Spam Detection Using NLP

How do we extract features from text to identify spam messages?

Abstract

Spam emails in the United States costs approximately 20 billion annually, compared with approximately 200 million in surplus generated by the spam to users (David Reiley). Spamming is a big problem that is not an easy problem to solve manually. With the booming age of technology, spams are generated and sent at an unprecedented rate and this calls for a more innovative way of blocking out spam emails. Luckily for us, we also happen to live in an age where Machine Learning and Natural Language Processing methods can be implemented to build a classification model to distinguish whether a given email is a spam or not.

Dataset Overview

The dataset was taken from Enron. The dataset contains ~33k emails, approximately evenly split between spam and not spam. However, the data is raw and needs a lot of pre-processing before any data manipulation can be done.

Data Cleaning

The raw format of the dataset contains two folders filled with .txt files; one for spam messages and another for non-spam messages. Figure 1 shows a sample .txt file.

Sample Raw Data .txt

The steps to clean each .txt files are as follows:

  1. Extract first line and record as ‘subject’.
  2. Everything else besides the first line will be part of the message.
  3. Utilizing regular expression (REGEX), extract first date encountered based on format.

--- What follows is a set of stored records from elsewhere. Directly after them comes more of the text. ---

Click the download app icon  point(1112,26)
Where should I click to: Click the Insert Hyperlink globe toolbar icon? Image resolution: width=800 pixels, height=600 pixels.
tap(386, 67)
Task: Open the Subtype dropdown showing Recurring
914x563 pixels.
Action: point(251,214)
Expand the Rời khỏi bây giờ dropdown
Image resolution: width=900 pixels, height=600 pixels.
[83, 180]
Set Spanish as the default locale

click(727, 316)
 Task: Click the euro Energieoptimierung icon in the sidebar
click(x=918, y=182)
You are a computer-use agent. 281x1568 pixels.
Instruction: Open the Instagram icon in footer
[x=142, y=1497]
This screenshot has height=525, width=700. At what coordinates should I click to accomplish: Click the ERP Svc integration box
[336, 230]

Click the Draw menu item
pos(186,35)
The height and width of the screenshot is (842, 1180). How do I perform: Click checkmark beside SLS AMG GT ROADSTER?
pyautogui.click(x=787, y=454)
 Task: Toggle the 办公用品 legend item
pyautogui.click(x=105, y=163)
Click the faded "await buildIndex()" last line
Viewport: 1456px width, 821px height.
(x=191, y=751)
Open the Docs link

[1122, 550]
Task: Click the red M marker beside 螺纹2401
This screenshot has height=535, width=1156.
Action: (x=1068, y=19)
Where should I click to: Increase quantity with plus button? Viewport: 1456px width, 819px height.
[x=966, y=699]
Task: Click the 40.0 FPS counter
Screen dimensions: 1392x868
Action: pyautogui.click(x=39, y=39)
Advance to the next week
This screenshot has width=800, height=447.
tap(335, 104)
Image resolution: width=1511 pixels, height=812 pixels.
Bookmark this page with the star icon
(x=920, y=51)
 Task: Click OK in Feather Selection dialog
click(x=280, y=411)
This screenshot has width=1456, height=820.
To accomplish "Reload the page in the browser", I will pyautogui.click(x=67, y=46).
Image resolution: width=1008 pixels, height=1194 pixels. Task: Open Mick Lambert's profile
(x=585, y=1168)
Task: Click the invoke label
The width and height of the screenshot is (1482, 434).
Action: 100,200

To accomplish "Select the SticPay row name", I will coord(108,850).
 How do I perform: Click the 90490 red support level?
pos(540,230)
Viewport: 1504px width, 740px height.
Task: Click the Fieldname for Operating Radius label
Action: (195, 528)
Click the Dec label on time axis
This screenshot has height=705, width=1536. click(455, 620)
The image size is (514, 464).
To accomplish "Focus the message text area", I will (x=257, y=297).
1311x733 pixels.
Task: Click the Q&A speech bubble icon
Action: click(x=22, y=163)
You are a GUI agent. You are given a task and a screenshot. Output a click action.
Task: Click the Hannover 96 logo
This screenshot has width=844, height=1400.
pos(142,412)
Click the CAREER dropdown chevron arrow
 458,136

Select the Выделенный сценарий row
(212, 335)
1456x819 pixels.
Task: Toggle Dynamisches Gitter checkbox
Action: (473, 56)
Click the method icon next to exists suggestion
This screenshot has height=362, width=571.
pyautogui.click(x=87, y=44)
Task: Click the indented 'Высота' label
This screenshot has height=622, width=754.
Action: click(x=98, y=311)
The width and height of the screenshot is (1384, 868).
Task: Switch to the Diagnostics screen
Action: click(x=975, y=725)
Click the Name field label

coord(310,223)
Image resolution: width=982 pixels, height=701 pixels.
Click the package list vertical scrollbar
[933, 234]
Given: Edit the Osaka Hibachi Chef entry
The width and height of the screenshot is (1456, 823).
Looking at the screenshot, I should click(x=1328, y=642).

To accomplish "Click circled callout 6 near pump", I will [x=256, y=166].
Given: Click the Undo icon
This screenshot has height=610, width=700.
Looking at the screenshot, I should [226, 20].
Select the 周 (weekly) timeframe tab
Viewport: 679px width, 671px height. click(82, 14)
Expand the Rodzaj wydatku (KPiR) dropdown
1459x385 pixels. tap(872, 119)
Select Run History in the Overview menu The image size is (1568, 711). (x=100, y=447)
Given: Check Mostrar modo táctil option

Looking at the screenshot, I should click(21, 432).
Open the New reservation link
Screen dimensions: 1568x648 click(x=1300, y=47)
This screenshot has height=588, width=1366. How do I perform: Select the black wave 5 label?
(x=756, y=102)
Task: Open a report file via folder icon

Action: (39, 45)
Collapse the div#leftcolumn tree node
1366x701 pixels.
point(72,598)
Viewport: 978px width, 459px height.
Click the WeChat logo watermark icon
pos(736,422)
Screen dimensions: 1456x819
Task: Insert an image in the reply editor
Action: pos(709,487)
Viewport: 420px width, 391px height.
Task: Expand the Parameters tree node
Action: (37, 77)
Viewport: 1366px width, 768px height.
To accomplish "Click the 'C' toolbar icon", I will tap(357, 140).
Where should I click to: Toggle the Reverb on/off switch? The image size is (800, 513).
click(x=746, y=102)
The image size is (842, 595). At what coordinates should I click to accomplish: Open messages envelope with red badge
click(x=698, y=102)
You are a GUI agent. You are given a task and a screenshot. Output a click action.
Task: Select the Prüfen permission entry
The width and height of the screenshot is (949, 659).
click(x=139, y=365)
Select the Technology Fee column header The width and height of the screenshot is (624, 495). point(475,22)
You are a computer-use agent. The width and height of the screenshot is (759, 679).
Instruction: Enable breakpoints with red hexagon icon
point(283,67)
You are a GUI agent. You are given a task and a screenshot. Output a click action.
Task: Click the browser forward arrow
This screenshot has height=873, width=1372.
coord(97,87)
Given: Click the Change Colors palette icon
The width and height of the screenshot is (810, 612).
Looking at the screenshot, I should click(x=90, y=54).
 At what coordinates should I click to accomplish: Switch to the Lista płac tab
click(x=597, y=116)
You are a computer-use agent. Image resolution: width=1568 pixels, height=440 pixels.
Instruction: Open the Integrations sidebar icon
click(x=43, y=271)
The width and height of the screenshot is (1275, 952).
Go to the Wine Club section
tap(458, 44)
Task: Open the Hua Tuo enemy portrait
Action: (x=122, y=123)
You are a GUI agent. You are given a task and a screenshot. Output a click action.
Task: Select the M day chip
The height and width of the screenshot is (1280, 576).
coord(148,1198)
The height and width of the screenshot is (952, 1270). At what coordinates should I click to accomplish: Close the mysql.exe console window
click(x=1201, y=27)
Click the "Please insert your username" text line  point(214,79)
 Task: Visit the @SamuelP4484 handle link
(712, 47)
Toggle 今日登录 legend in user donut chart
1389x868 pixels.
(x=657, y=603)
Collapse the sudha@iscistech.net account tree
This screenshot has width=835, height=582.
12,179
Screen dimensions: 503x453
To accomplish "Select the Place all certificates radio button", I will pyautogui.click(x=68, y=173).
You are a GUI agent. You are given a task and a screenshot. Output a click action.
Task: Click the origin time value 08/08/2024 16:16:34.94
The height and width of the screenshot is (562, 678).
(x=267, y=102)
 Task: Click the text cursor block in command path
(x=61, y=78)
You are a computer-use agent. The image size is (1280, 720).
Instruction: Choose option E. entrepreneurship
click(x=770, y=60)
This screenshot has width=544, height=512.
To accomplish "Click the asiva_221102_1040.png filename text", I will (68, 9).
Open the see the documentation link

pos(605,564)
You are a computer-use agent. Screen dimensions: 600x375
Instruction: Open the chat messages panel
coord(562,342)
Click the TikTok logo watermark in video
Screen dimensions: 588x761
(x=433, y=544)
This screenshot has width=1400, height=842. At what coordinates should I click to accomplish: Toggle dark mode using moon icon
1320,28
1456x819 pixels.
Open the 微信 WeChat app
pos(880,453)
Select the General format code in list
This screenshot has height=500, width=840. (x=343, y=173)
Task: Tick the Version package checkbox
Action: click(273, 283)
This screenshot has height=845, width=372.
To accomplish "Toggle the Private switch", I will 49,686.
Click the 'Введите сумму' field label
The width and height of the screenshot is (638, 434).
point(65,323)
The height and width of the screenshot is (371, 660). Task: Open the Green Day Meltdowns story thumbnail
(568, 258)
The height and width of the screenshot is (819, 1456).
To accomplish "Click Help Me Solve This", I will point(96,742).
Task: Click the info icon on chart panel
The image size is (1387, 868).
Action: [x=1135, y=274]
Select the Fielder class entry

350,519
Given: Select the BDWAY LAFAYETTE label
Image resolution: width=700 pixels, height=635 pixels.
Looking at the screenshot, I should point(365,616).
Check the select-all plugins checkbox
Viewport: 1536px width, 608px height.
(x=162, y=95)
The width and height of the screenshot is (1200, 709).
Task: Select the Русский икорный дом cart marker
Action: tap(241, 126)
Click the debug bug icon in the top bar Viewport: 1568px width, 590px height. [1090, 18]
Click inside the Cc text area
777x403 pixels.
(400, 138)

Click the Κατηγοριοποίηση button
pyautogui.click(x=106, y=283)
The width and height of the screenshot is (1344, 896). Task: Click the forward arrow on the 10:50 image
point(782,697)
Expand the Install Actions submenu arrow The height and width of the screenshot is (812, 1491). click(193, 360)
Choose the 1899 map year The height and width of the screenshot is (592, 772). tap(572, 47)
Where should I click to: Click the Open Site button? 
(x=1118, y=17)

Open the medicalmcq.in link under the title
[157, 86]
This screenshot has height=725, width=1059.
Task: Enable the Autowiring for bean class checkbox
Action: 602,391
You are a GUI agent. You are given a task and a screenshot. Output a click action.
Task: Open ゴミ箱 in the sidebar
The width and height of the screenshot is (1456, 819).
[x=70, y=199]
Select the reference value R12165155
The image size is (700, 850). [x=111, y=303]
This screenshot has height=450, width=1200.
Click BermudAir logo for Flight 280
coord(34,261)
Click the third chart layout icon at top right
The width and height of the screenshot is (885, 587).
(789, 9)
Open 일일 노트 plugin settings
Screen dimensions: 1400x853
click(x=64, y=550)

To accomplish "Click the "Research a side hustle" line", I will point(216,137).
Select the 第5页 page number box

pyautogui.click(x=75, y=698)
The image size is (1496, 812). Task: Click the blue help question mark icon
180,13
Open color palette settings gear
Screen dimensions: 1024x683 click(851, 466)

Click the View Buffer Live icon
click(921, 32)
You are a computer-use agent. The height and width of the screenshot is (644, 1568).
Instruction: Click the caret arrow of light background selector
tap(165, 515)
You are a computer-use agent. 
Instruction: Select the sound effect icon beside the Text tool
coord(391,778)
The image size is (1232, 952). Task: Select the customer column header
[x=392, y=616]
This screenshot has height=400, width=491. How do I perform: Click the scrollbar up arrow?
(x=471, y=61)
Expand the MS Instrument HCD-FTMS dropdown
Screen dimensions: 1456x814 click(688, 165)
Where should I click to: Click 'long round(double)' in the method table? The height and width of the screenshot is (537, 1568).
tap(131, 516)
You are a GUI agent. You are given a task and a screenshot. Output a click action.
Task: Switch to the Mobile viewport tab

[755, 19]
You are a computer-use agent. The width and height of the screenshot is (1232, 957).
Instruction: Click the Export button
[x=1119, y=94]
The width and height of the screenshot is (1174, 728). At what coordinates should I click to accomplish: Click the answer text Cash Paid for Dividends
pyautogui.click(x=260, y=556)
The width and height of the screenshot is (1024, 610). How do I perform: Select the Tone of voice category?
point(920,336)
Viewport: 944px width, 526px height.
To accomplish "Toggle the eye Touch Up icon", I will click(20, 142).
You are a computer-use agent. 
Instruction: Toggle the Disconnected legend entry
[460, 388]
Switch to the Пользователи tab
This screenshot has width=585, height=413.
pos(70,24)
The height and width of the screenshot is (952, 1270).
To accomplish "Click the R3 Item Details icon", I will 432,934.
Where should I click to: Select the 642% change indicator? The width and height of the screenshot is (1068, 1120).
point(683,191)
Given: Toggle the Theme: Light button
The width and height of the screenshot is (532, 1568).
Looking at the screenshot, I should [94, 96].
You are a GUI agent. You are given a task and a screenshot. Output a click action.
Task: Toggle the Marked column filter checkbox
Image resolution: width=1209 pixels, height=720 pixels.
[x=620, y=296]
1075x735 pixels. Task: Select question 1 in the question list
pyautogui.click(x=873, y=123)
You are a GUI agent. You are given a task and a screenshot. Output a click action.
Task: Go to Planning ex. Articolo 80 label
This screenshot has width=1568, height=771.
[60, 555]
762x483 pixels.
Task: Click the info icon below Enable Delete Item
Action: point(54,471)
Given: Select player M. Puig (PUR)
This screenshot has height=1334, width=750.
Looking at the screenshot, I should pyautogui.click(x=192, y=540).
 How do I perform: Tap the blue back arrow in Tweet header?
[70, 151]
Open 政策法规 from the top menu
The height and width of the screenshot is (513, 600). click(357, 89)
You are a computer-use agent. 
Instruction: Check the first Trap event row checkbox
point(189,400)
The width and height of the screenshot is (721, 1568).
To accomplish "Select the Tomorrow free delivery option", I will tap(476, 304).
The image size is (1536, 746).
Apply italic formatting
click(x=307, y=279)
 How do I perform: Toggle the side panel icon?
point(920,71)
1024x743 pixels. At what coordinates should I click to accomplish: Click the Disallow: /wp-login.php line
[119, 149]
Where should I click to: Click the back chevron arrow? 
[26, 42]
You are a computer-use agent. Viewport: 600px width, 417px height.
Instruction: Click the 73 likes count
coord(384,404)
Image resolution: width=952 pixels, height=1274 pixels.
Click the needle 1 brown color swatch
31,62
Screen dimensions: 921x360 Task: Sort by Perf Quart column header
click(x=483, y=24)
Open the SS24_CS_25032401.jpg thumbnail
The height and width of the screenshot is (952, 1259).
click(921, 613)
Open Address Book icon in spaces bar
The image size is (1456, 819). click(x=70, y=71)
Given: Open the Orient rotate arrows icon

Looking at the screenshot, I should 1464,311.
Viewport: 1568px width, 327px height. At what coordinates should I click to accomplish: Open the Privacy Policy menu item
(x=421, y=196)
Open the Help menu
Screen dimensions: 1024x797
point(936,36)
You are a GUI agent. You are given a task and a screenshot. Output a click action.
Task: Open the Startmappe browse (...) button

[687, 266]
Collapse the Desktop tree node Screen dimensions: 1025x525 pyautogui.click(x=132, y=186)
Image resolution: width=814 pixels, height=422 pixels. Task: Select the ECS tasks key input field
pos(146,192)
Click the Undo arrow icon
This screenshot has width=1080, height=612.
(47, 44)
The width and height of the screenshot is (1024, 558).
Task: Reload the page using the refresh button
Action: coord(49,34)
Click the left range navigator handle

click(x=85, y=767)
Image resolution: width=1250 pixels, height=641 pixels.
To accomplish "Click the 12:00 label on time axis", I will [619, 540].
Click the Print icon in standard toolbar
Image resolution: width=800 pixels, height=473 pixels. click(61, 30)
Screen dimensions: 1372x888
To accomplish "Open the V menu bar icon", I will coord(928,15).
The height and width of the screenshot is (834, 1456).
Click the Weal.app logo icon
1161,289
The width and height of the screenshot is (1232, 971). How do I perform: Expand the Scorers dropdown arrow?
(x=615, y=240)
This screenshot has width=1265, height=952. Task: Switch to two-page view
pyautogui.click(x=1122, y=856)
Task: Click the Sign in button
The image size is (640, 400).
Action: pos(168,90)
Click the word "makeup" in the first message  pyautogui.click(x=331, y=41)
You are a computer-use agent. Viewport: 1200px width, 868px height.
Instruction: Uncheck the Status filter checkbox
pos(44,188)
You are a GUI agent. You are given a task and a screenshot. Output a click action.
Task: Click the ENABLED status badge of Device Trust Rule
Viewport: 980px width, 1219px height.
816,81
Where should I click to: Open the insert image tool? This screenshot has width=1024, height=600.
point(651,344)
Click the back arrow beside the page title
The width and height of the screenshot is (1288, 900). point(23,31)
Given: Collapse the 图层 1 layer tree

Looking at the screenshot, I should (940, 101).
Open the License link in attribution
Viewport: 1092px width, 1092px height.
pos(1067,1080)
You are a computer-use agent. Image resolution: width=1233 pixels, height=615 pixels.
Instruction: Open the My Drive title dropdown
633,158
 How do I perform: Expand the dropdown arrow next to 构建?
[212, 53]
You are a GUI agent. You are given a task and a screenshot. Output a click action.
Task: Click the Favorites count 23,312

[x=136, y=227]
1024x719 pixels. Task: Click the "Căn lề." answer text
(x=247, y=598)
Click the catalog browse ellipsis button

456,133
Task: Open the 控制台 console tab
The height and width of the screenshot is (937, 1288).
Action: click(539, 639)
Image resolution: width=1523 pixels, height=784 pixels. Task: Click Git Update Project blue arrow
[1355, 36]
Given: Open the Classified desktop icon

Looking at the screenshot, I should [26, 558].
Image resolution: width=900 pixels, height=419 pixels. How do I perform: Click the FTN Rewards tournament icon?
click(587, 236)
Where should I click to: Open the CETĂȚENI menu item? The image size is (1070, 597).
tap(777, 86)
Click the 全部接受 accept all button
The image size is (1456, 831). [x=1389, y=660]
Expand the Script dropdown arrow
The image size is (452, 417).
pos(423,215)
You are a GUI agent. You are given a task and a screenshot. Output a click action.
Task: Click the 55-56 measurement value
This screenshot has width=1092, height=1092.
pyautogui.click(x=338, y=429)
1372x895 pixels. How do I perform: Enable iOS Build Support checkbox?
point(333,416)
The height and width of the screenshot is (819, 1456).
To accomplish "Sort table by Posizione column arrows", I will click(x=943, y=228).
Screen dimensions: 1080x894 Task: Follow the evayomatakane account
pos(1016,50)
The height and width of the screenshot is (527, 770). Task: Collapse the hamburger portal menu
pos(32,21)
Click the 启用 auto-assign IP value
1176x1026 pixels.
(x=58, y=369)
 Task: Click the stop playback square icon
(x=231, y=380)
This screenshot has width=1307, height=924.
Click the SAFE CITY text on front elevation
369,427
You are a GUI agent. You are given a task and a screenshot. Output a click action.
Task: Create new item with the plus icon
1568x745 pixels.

After applying these steps to all .txt files, a DataFrame will be generated by Pandas with the format shown on Figure 2.

Cleaned DataFrame

Exploratory Data Analysis

The dataset is relatively balanced with a discrepancy of around 1.8% of the total messages. Figure 3 shows a bar plot of the division between spam and non-spam messages. EDA It is shown that the dataset that will be used to train is a well-balanced one. Figure 4 shows the time frame of these messages. Most of the messages being sent are between 2000-2001 and 2004-2005. There seems to be a gap between 2002-2003, but this should not create any significant error. Word Cloud Figure 5 and 6 shows word-clouds for genuine and spam messages, respectively. Notice that official and formal words are likely to be found on the genuine word-cloud, whereas words on the second word-cloud are typically found in spam messages.

Data Preprocessing

Each row (message) from the DataFrame goes through a flow of data pre-processing before it is used to train models. The flow is depicted in Figure 7. Pre-processing Flow The raw data consists of the Message column of the DataFrame. The next step is to convert to lowercase and tokenize word-per-word. Unique words will then be put inside an index, denoted by an integer. Each message is then converted to an array of integers based on the word index. Lastly, the sequences are padded in the front so that all messages have the same length. Now, since the text is converted to a numerical representation, it can be quantified and used to train the models later on.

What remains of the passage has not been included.